Nutanix announced external storage support for its platform.
And for those who live in the vSphere bubble, it feels a lot like “whatever” or, more boringly, “Really?”
It’s about perspective. Nutanix has delivered Raghu’s vision of an SDDC in a way VMware and VCF have not.
When Raghu stood before everyone in 2012 to argue for SDDC, he envisioned a software control plane that would allow infrastructure programmability.
Realizing that vision forced Nutanix and VMware to focus on limiting customer choice to provide simplicity. It was a necessary first phase of the market.
VMware and Nutanix adopted a solution in which customers had to back off their choice of hardware to gain the benefits of the SDDC. The software systems imposed various constraints on workloads and on data center construction.
VMware made some progress with VCF, but VCF only fulfills that promise with a very brittle system and a complex set of software choices that only partially realize the potential.
VCF’s answer to the need for customer choice was to provide that choice and simultaneously sacrifice the simplicity and vision of SDDC. You want choice, you get choice, but the integration of the system is sacrificed.
VCF software architecture forces customers to either not use a feature or not get the value of VCF.
The failure of VCF and Nutanix did not mean that the market demand did not exist for an SDDC that delivers programmability of infrastructure, choice, and availability.
And that’s what Nutanix has delivered. The Nutanix system uses Dell Powerflex storage, which gives customers a consistent operating model across SDDCs and hardware choices without sacrificing features.
Nutanix, because the software system is built using a distributed database with microservices that interact on a consistent data model, has—again—taken a better approach.
VCF forces you to choose between the simplicity of vSAN, the hardware choices of VMFS, and the complexity of SDDC manager and NSX while requiring new hardware and software infrastructure to deploy any of these. Furthermore, the feature set of vSphere is artificially constrained in a VCF deployment due to the limitations of the overall solution.

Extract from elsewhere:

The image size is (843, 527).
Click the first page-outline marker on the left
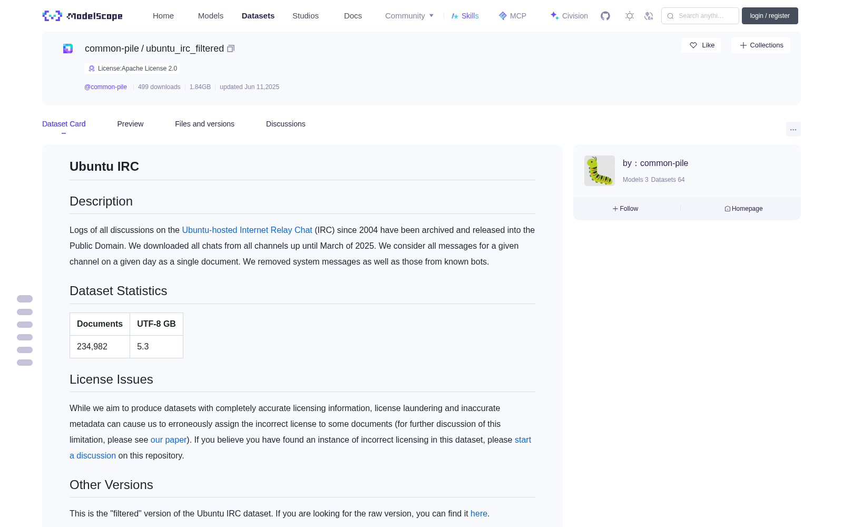coord(25,299)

Nutanix offers an elegant model that works fantastically for HCI and now for external storage. Customers now possess a software platform that delivers the SDDC and is not tied to a specific hardware architecture.
External storage with all the availability, simplicity, and advantages of HCI. Because it’s Nutanix, it also offers the availability and recoverability that such a system requires.
Most importantly, Nutanix has delivered an infrastructure that allows applications more choice in the hardware trade-offs they need while retaining a consistent interaction model.
Calling what Nutanix did – “external storage support” – is like calling the telephone a device to exchange pleasantries. It’s both accurate and misses the change.